Despite all of this Rogers Corporation, a technology company seeking to expand into the growing electronics industry, saw an opportunity to build its western headquarters in the small, dusty farm town.  Rogers was founded in Connecticut in 1832 by Peter Rogers as a paper mill.  For its first hundred years, it focused on making paper products.  In the 1930s, its business model changed to the field of polymers, and they made a wide variety of products from motor insulation to footwear.  By the 1960s, Rogers was the leading manufacturer of circuit boards and was looking to expand.  In 1967, Rogers opened its Circuit Systems Division in a 40,000 square foot facility in Chandler.  The opening of Rogers' factory set off a wave of development that has yet to slow down, and set Chandler on the path to being the center of the Silicon Desert.

By the late 1970s, Chandler city leadership had realized the need to diversify the economy and move away from the traditional agricultural roots.  As Rogers continued to grow and expand its facilities in Chandler, city leaders actively courted an even larger technology company from Santa Clara, California – Intel.

Intel was founded in 1968 as a semiconductor company building RAM for computers.  Throughout the 1970s, Intel developed a number of products, including microcontrollers, wafer circuit boards, and ultimately microprocessors that would become the computer industry standard.  In 1979, Fortune Magazine named Intel one of the ten greatest triumphs of the 1970s. 
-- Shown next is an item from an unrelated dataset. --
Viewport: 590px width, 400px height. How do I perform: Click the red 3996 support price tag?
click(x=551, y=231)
Chandler leaders lobbied hard to ensure that Intel’s next expansion would be located in their city.  In 1980, this became a reality as Intel opened its first manufacturing plant in Chandler off of Chandler Boulevard at Rural Road. 
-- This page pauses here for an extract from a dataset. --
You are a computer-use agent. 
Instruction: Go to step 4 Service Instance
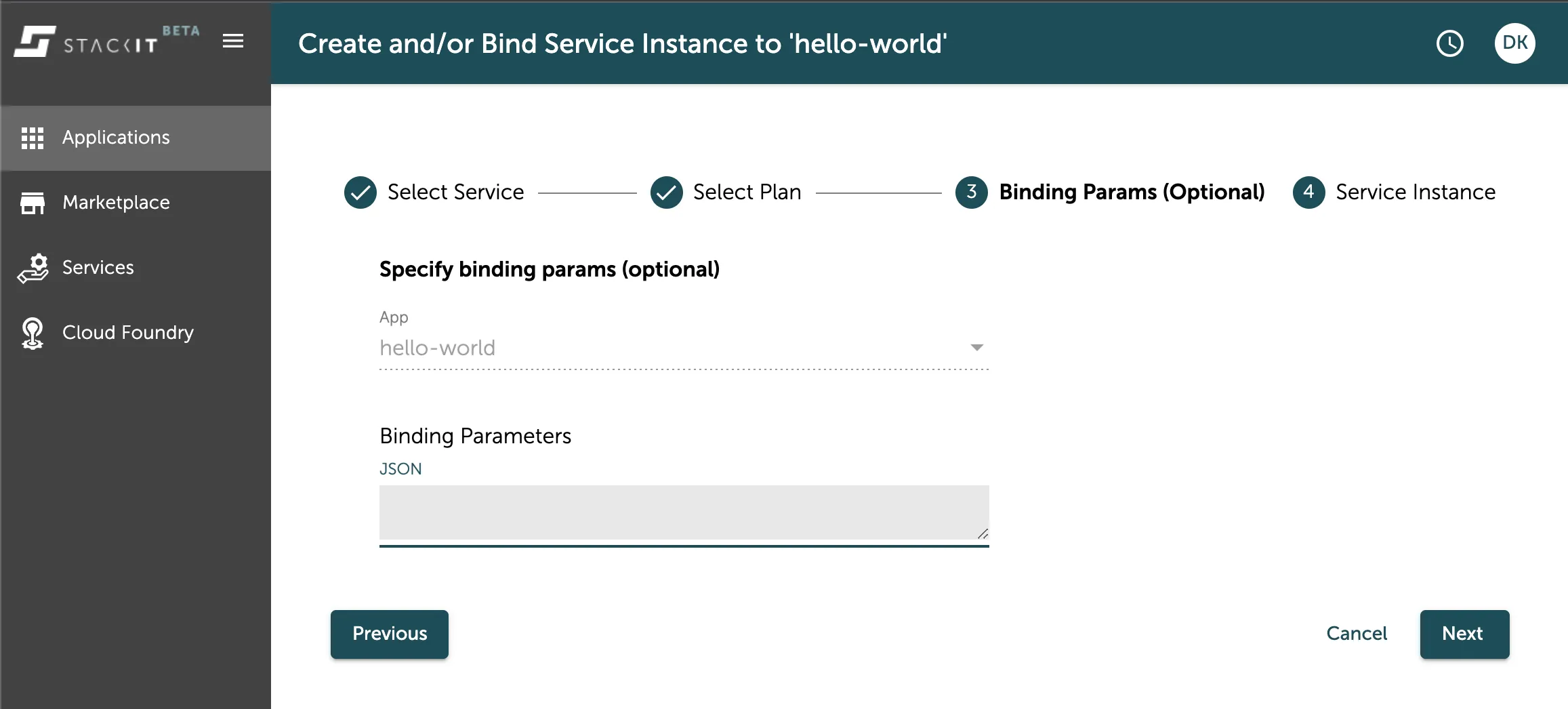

In the three plus decades since Intel's arrival, the high-tech industry has indeed become a huge economic driver for Chandler.  Intel has expanded many times, including a recent $5 billion expansion that was the largest construction project on the planet after the London Olympic Stadium.  Their Chandler campuses represent the width and breadth of their business, including planning and logistics, assembly/test and development, packaging development, corporate environmental health and safety, product research, development, venture capital, and sales and marketing.

In addition to Intel, Chandler is home to campuses for Kaep (formerly InfusionSoft), Northrop Grumman (formerly Orbital Sciences), PayPal, and several other high-tech companies, including several enormous server farms, which power a surprisingly large portion of the world wide web.  Start-up tech companies lease spaces in the Innovations tech incubator, prototyping ideas and products with the hopes of hitting on Chandler’s next big thing.

Chandler’s jewel, the Price Corridor, has been specifically designed to attract high-tech businesses to the area.  As it continues to expand and attract new high-tech businesses, Chandler and its Silicon Desert is poised to push the boundaries of technology in the 21st century.